In the first tale, Deadly Offer, Althea dreams of being popular. In a fit of curiosity, she opens the shutters of the tower to her family's old mansion (although her family never appears in the story), and somehow this act awakens a vampire. He promises her all the popularity she can dream of if she brings him his victims. Why he doesn't just drink her blood is not exactly clear; it has something to do with not being able to leave the house and needing her to continuously feed him. Of course, Althea does what he asks and finds the popularity she has dreamed about.
In Evil Returns, Althea has moved away from the house and Devnee has moved in. And guess what? Devnee has dreams too, of being beautiful! Her bedroom is in the haunted tower and so of course she meets the vampire. Same plot structure ensues: he promises her beauty and more (yup, she becomes smart too!) in exchange for feeding the vampire (which we never see).
Finally, in Fatal Bargain, the big haunted mansion is empty and about to be demolished for a mall. So a group of six teenagers decide to go there and party, and surprise! They awaken the vampire. He doesn't promise them any wishes, however, he just tells them that they must decide which one of them can live. However, from this point forward, the story includes so many sub-plots and secondary characters (including a second vampire, who is [I think] the one from the previous two stories) that it's just a bit ridiculous.
One of the big problems with all of the stories is that there's no character development.
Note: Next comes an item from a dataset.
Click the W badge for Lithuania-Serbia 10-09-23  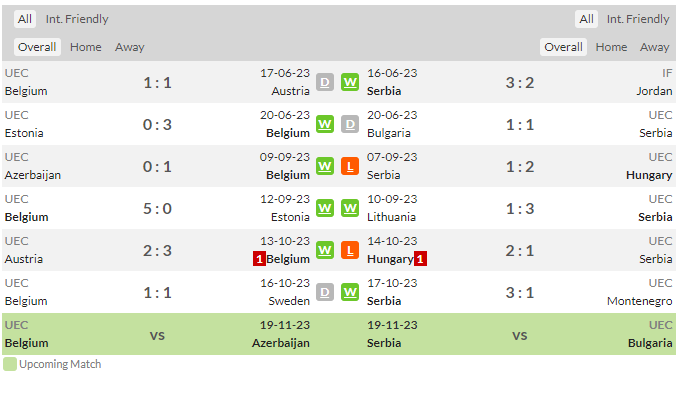350,208
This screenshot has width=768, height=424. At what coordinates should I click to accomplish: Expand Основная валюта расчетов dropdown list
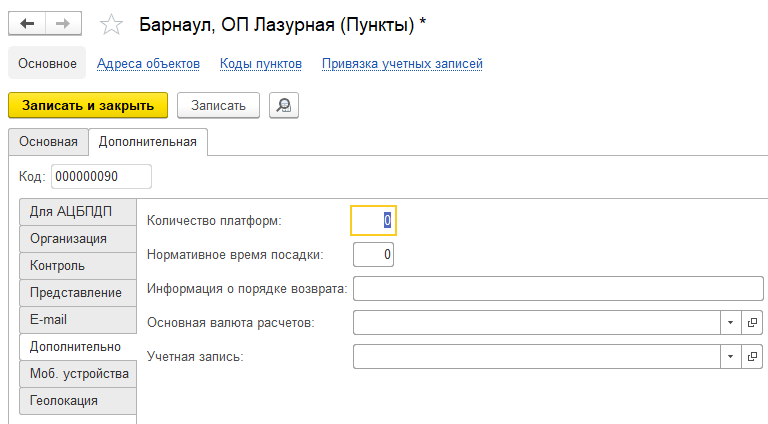730,323
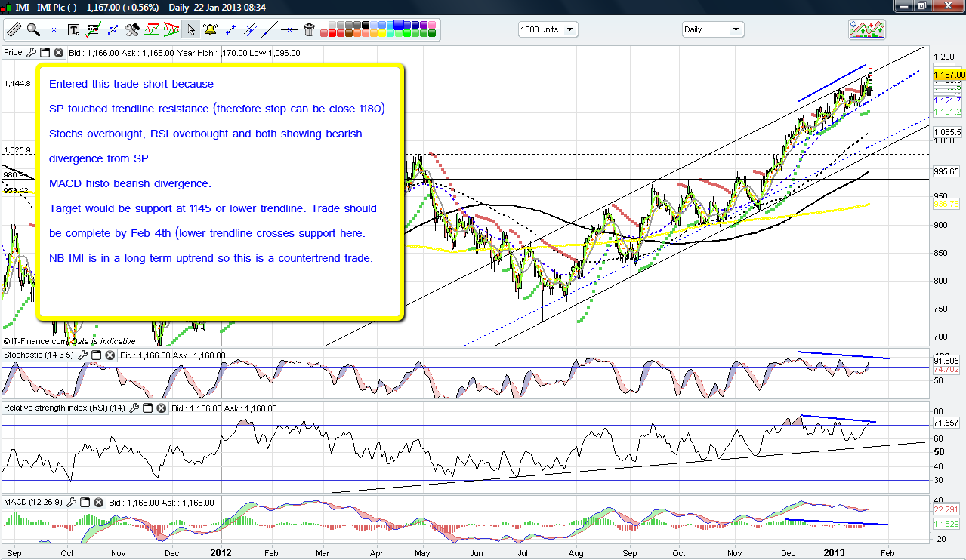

The first two stories would have been far more interesting if I knew why Althea and Devnee were so focused on their wishes. Instead, they just seem rather shallow and uninteresting; so much so, that I started to wish that one of them would secretly turn out to be a sociopath who would become a lifelong partner of the vampire to get whatever she wanted in the world.
Sadly, that was not the case. All the characters manage to overcome the vampire in truly uninspiring endings. Separately, these stories are undeveloped; as a single novel, they seem thrown together last-minute. These aren't stories for people who love vampires, or for people who love suspense, or even for people who love to read. Maybe they're stories for evil vampire-genies; but, having never met one, I guess we'll never know.